ML: "Misty" was a popular girl's name in the early '70s. Rainwater is Native American. Cherokee, possibly. Lites is my husband's last name. It's German.

OA: Some feel music and poetry are closely related. What type of music do you enjoy? Does music ever affect your work in anyway?
ML: After I heard Pink Floyd's "The Wall" in 1990 I thought,"That's it. I've got to take all my pain and turn it into something like that." Then I saw Oliver Stone's "The Doors" in 1991. I wrote Jim Morrison influenced poetry for a brief period. It sucked. Music seeps through me and informs everything...the men I fall in love with, the lipstick I wear, the places I visit. I'm a Luddite. I still make mix tapes. I've got this dream Spanish house in my mind that includes an enormous dance/club/bar room with a Wurlitzer jukebox. Here are some of the songs on that jukebox: "Andy's Chest" and "Make Up" and "Satellite of Love" by Lou Reed. "Something About You" by Level 42. "And She Was" and "Burning Down The House" by Talking Heads. "Go West" and "Dreaming of the Queen" and "Can You Forgive Her?" and "Vampires" and "Happiness is an Option" by the Pet Shop Boys. "Happiness is a Warm Gun" and "Across the Universe" and "Day in the Life" and "Hey Bulldog" by the Beatles. "Killer Queen" and the Flash Gordon theme song by Queen. "Rich" and "Black Tongue" by the Yeah Yeah Yeahs. "Drain You" and "On a Plain" by Nirvana. "You're A Big Girl Now" and "Idiot Wind" by Bob Dylan. Selah. Amen. I mentioned a lot of songs I like in my novel, Nova's Gone Potty. Oh my god I forgot the Frogs! The Frogs are insane. I love the idea of putting together a band like the Frogs. I'd post an ad at Craig's List. I'd say,"A prerequisite to joining my band is that you must own 'My Daughter The Broad.'"

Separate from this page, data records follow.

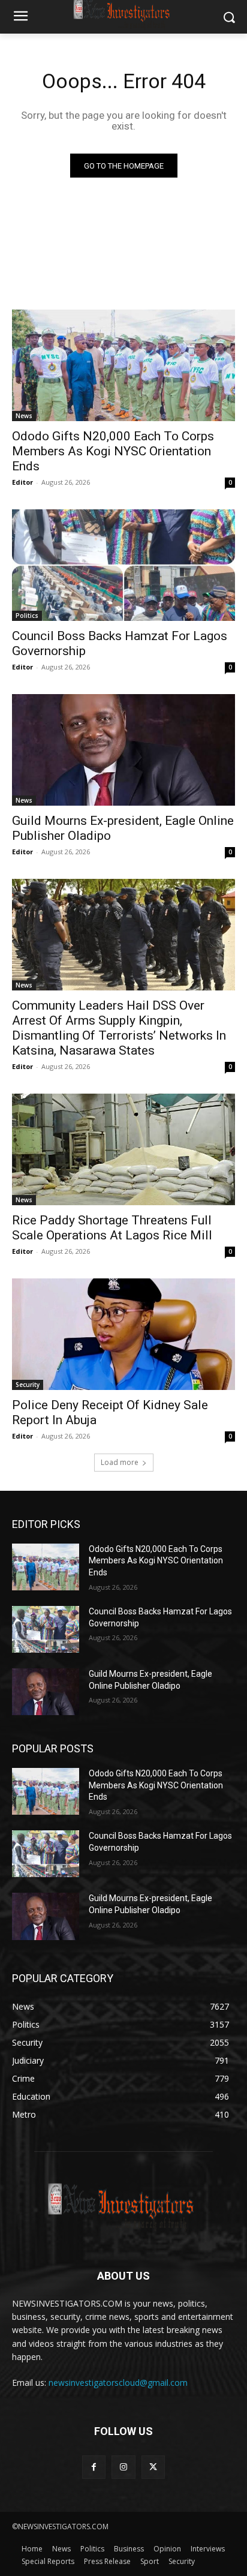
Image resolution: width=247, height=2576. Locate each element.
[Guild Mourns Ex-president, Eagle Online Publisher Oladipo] (123, 750)
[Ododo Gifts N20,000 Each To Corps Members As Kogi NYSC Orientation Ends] (123, 365)
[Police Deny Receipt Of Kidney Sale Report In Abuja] (123, 1334)
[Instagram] (123, 2467)
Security (28, 1384)
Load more (119, 1462)
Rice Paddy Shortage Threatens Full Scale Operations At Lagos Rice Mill (112, 1227)
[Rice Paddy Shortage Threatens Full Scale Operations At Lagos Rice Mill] (123, 1149)
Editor (22, 482)
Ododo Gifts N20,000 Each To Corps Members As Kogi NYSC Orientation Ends (113, 451)
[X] (153, 2467)
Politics (27, 615)
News (24, 416)
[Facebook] (94, 2467)
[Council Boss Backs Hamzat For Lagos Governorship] (123, 565)
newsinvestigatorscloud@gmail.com (118, 2382)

For more information on Misti Rainwater-Lites check out her blog or to purchase any of her current titles go to eBuLLieNCe PReSs.


Nobius said...

Wow, that was great.

Jason Jordan said...

Nice interview. Glad to have Misti in the decomP fold.

Luis said...

Good interview. Misti, the Vegas award show sounds like the great idea, just do away with the award part of it, and we could just have a good time. Lullabies For Jackson is a fine chapbook.